— start of Data entries —
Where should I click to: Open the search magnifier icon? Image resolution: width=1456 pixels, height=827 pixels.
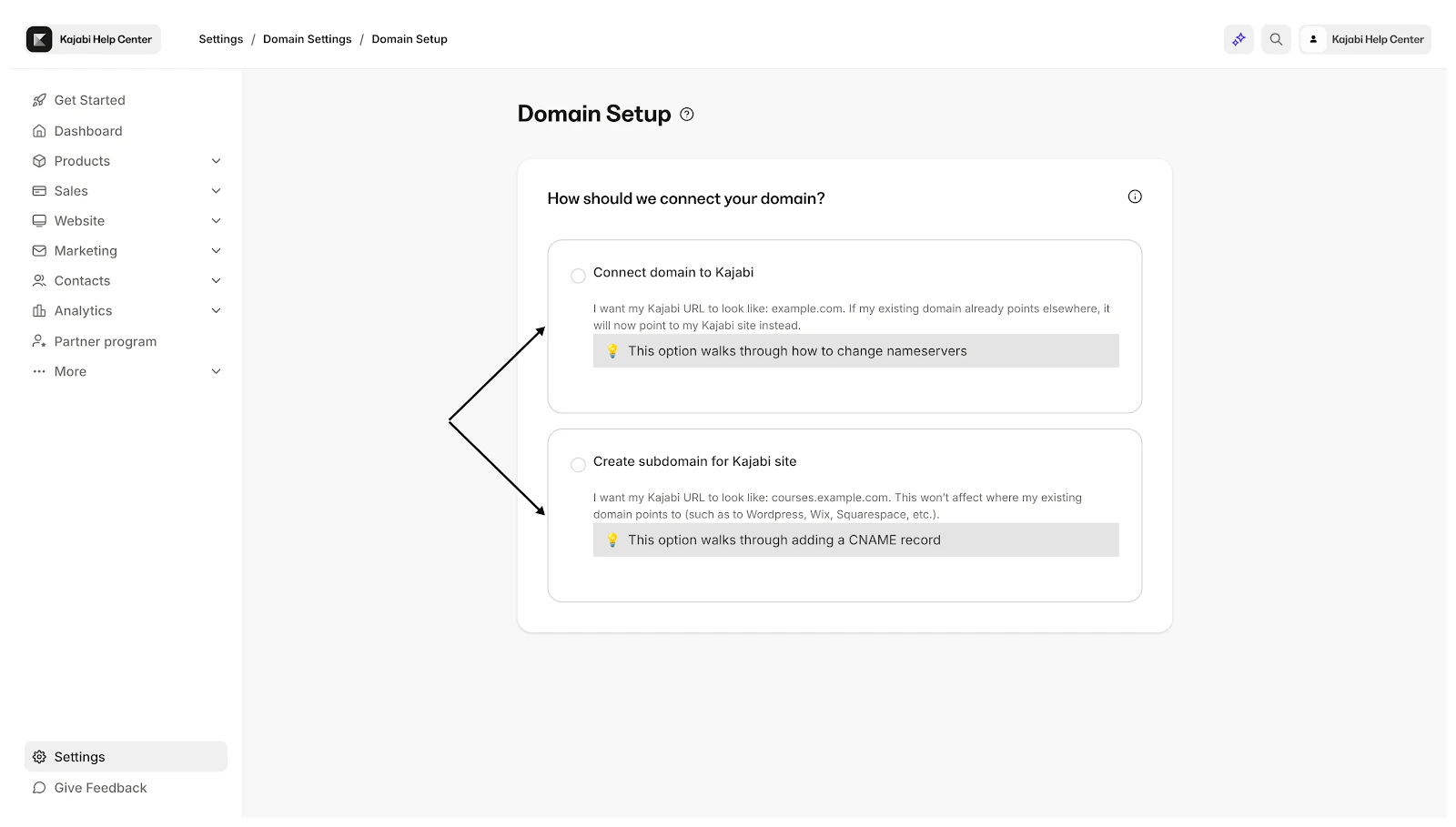1275,39
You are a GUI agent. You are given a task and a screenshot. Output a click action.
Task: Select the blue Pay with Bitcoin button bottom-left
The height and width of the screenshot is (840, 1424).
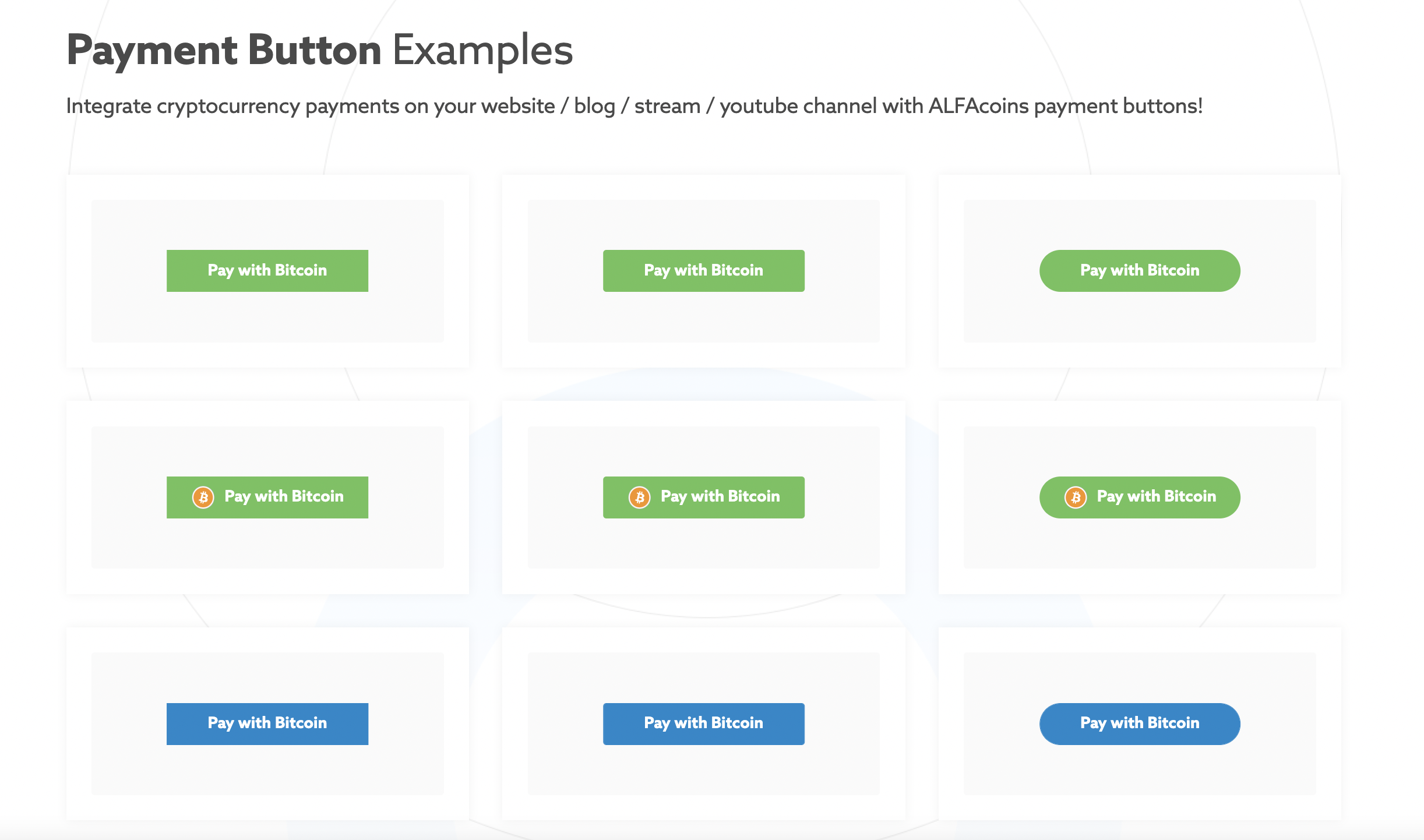click(267, 723)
— end of Data entries —
Starting at the line containing "You are a GUI" and ending at the end of the material, rewrite those lines with "screenshot" changed to "screen capture" and everything else left as it is. Leave the pictures out of your answer.

Expected output:
You are a GUI agent. You are given a task and a screen capture. Output a click action.
Task: Select the blue Pay with Bitcoin button bottom-left
The height and width of the screen capture is (840, 1424).
click(267, 723)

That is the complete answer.